Tout est ficelé : un contrat aspirant de trois ans suivi d’un autre dans la foulée, professionnel celui-ci, d’une durée identique avec une prime à la signature de 180 000 € si l’équipe caennaise évolue en Ligue 1, 120 000 € en Ligue 2. Conformément à la volonté de ses parents, Kylian Mbappé doit même rejoindre le Stade Malherbe dès 2012 mais la FFF refuse sa demande de licence ; les règlements n’autorisant pas un jeune de moins de 15 ans à signer pour un club localisé à plus de 50 km de son domicile. "J’ai encore le document de la demande de dérogation formulée par ses parents à la fédération chez moi", confie Laurent Glaize. Peu importe, tout est reporté à la saison suivante (2013-2014), une fois l’âge requis.
Problème de taille, le SMC, relégué en Ligue 2 à l’été 2012, n’a pas réussi à remonter à l’étage supérieur comme il l’imaginait. Le club normand est alors confronté à des restrictions budgétaires. Ses dirigeants estiment alors le pari trop risqué financièrement pour un joueur si jeune par rapport à ses capacités financières du moment. "On m’a demandé de lâcher Kylian Mbappé", lance l’ancien responsable du recrutement du centre de formation. Forcément, avec le recul, au regard de la carrière du nouvel attaquant du Real Madrid, ce montant paraît dérisoire à l’échelle du monde du football. "Après, ça peut aussi se comprendre. Ça représentait une somme. Il y avait emplois administratifs en jeu". C’est finalement Monaco qui avait raflé la mise.
Des débuts « pros » contre le Stade Malherbe, une ovation à d’Ornano...

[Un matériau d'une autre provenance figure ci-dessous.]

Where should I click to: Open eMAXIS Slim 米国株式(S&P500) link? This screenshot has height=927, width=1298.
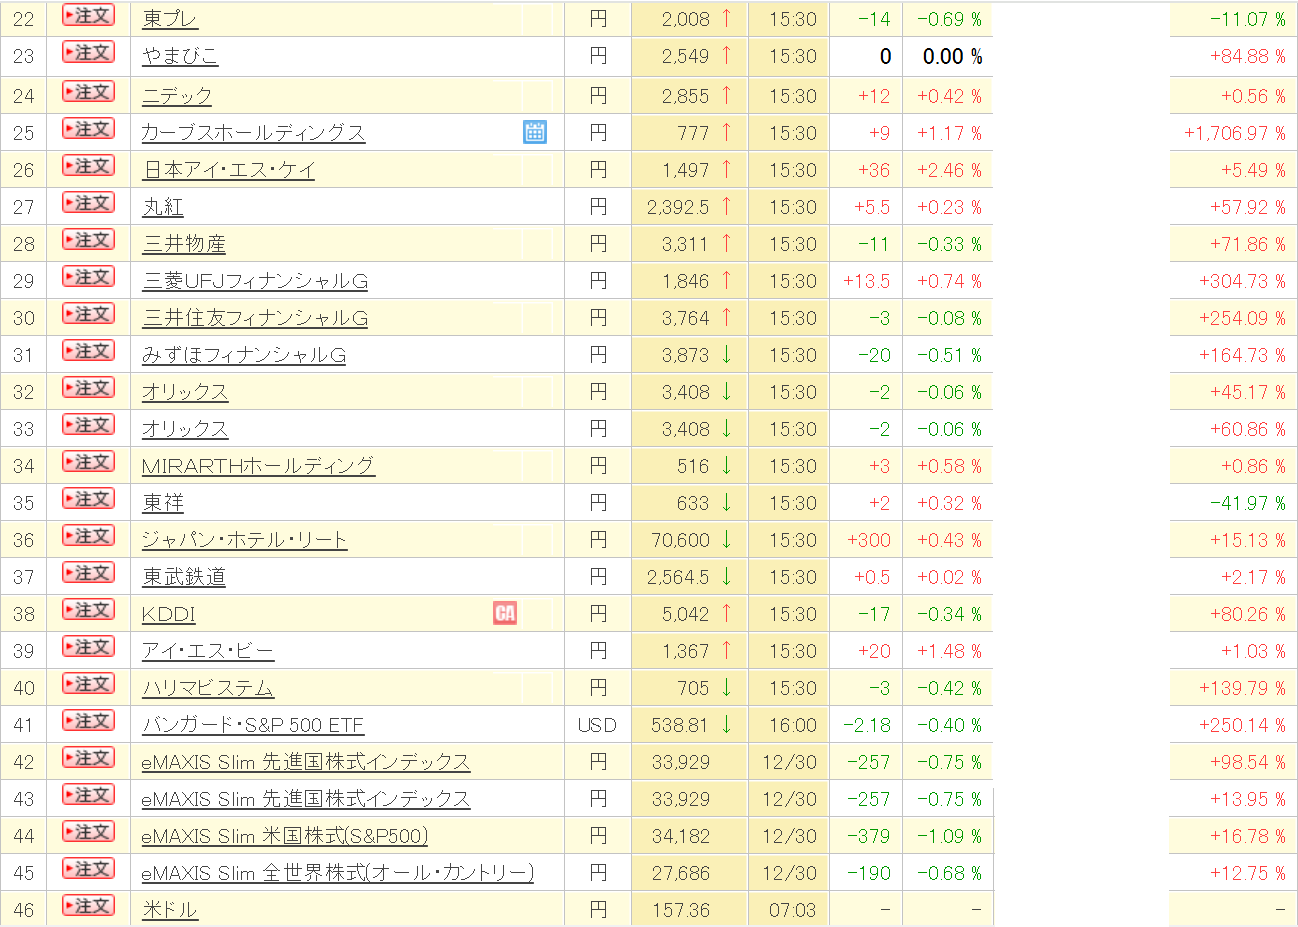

Le 19 mars 2017, auteur d'un doublé et ayant provoqué un penalty contre le Stade Malherbe sous le maillot de l'AS Monaco, Kylian Mbappé avait reçu une ovation de la part des 20 000 spectateurs de d'Ornano. ©Roland Le Meur
Moins de trois ans après avoir failli y signer, Kylian Mbappé retrouve sur son chemin le Stade Malherbe. Et pas pour n’importe quel événement… Le 2 décembre 2015, du haut de ses 16 ans et 11 mois, l’international tricolore effectue son baptême du feu chez les professionnels avec l’AS Monaco. L’adversaire ce soir-là : le SMC. Une poignée de minutes au Stade Louis II qui marque le début d’une riche carrière.
Un an et demi plus tard, Kylian Mbappé affronte de nouveau l’équipe caennaise, cette fois-ci, à Caen. Auteur d’un doublé et ayant provoqué un penalty transformé par Fabinho, le néo-Madrilène martyrise l’arrière-garde « Rouge et Bleu » et notamment Damien Da Silva d’une accélération dévastatrice. Cette performance lui vaut de recevoir une standing ovation de la part des 20 000 spectateurs de d’Ornano à sa sortie du terrain. Une reconnaissance du public suffisamment rare pour un joueur d’une équipe adverse qui a peut-être un lien avec la révélation de son passé caennais la semaine précédant le match (lire ci-dessus). Quelque chose nous dit que la prochaine fois que Kylian Mbappé se présentera sur la pelouse de d’Ornano, en tant que propriétaire de Malherbe, il devrait de nouveau recevoir des applaudissements.